COOKIE: Pleased with yourself?So you should be, speaking of big packages!
I routinely grab my package.**placed confident kisses on Mistress as is proper**
DAMIEN: Your package is in the public domain.
And I was never prouder.
Boy, that's a switch. People and friends often tell me to stop grabbing my package.
MISTRESS MADDIE: As if that could stop you.
Canadian Moment: Zamboni in a Tim Hortons drive-thru.
LX: Yes and your point is?This is Canada.
i could become accustomed to this.
NORMA: The Mistress, on behalf of Homeland Security, appoints you Official Package Inspector.
WHAT!!!!!!! Do you know how long the lines will be if Norma inspects!!!! She will never let go of the men. It'll be like trying to get a bone from a rabid dog! And let us not even discuss her cold hands or cavity seaches.
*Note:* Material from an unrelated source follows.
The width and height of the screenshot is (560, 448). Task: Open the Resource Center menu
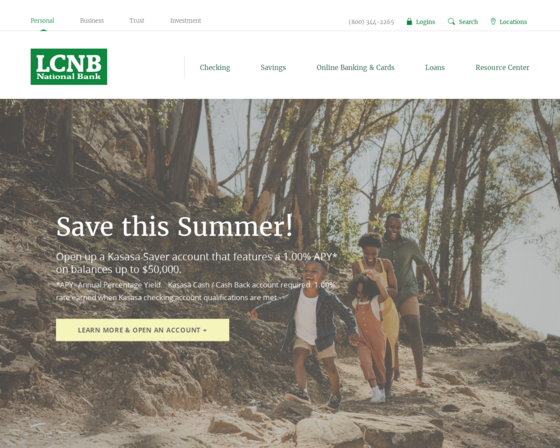click(502, 68)
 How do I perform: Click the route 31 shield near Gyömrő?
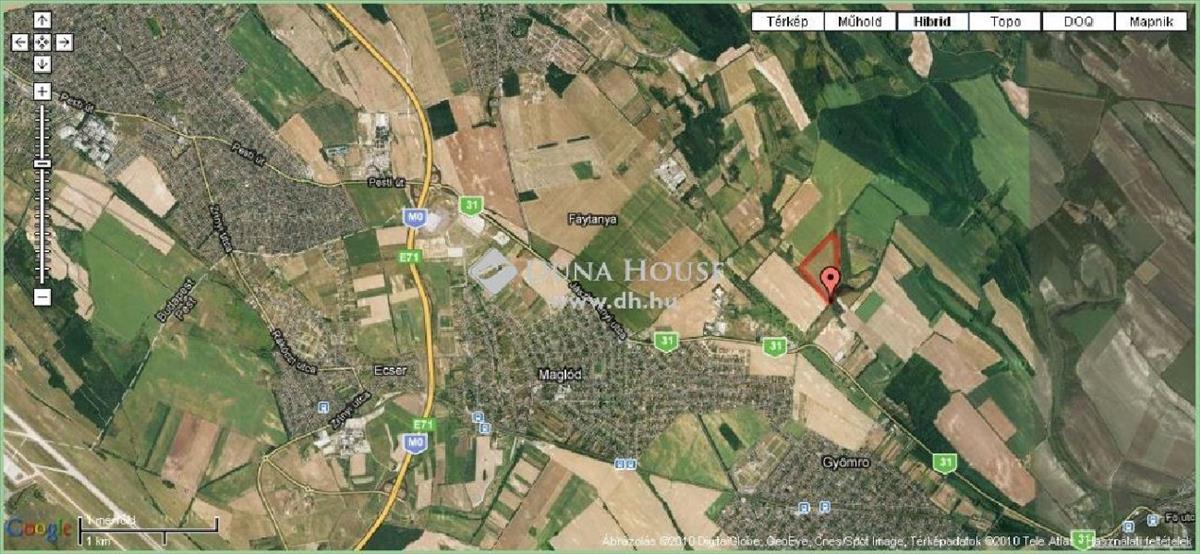point(944,461)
MISTRESS MADDIE: You'll have your chance this time next year.
Don't forget to wrap your package before giving it to the recipient.This message was brought to you by the Infomaniac Health Clinic, in partnership with the Infomaniac Pharmacy--providing you with an assortment of prophylactics in all sizes, colors, and textures for your health, pleasure, and all your festive holiday needs.
EROS: Thank you for your ongoing service in public health and infomercial presentations.
Well i just hope "Noel" has been a very good boy this year...
PRINNY: We suspect you’ve got something for him, whether he’s been naughty or nice.
My box has been fingered that many times it's gone a bit frayed at the edges.
MITZI: Sounds like a challenge for The Great British Sewing Bee.
Or Valerie Singleton and her sticky-backed plastic. Jx
JON: I'll substitute the Guy Fawkes effigy with one of Drumpf.Just reading up on Valerie Singleton. She was a bit of a goer, wasn't she?
We always had our suspicions... Jx
It's why she never became Valerie Smug-Married...
JON & MR. DeVICE: It’s always the so-called “wholesome” ones you have to look out for.
Indeed. And there have been plenty more "Blue Peter "scandals" over the years... Jx
JON: Good heavens.The sordid backstage goings-on of children's telly.
I think his posing pouch might need a good scrub.... I can do that.... Or perhaps I can find a purple lurex pouch for him to wear... I know someone with a collection of such garments.Sx
MISS SCARLET: Please do not bring Mr. Beastie’s collection of purple Lurex posing pouches into this unless they’ve been thoroughly Febrezed and fumigated.